HACKER Q&A
📣 nothasan

How do you vet open source libraries?


I try to minimise the impact of security vulnerabilities, but it just seems painstaking to look through a ton of code. Is there processes that people/companies follow that decrease the time taken to do this?


  👤 softwaredoug Accepted Answer ✓
- how recent was the last commit?

- what is the license? (Avoiding copyleft headaches)

- do the issues look cared for?

- is there an issue asking “is the project maintained any longer?”

- what business or person is behind the project? What is their motive for creating the project?

- how much of an impact would it be if the project disappeared tomorrow? Could I maintain a fork or rebuild it? Is it core business functionality or a side thing?
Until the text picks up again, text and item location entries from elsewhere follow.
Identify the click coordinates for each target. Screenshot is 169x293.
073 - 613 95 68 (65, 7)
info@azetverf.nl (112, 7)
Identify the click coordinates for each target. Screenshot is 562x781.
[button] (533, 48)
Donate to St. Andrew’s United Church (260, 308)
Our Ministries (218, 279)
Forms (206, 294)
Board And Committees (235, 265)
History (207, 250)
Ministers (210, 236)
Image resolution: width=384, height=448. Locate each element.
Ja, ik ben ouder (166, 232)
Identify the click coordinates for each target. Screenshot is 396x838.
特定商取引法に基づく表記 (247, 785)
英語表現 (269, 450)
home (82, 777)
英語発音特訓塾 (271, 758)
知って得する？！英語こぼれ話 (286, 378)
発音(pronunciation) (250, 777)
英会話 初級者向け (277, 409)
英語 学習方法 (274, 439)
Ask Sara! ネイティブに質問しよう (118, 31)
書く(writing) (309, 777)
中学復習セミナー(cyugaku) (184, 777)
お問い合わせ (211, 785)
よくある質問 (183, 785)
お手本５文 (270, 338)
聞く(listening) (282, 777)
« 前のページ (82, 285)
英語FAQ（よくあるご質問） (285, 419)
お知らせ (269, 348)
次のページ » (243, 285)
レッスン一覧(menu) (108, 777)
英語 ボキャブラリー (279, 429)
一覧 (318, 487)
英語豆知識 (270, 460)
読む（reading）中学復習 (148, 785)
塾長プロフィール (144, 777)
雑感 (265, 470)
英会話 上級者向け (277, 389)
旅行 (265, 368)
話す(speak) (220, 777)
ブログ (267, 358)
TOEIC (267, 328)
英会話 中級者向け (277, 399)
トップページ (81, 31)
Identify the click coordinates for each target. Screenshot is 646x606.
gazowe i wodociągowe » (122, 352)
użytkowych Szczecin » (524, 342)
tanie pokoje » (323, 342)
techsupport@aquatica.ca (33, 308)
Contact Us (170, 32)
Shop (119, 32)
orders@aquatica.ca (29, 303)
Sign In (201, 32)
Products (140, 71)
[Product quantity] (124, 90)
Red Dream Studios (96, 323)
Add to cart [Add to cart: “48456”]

- do others at my company use it? Or do they have a different library/etc for solving the problem?


👤 burntoutfire
I check if it's on a list of libraries that we're allowed to use in our bank (my employer). Then I learn that the list is a total mess, the people in charge of it have been purged in the latest round of cost-saving-inspired firings and apparently no one was assigned this responsibility after that. Then I just use whatever I want.

👤 Raed667
Just the basics: number of installs, activity of maintainers, the "feel" of their Github repository.

I have never had the need (nor was I asked) to vet code in depth before adding a dependency.


👤 tacostakohashi
Ideally you can use the libraries provided by your linux distribution / vendor, and they can do the heavy lifting and economies of scale can be taken advantage of.

Even if you're not actually running your code on Debian / RHEL / whatever, using libraries that are distributed by those vendors where possible is a good start.


👤 codegladiator
Fork the repo and keep an eye on the original repo commits/issues.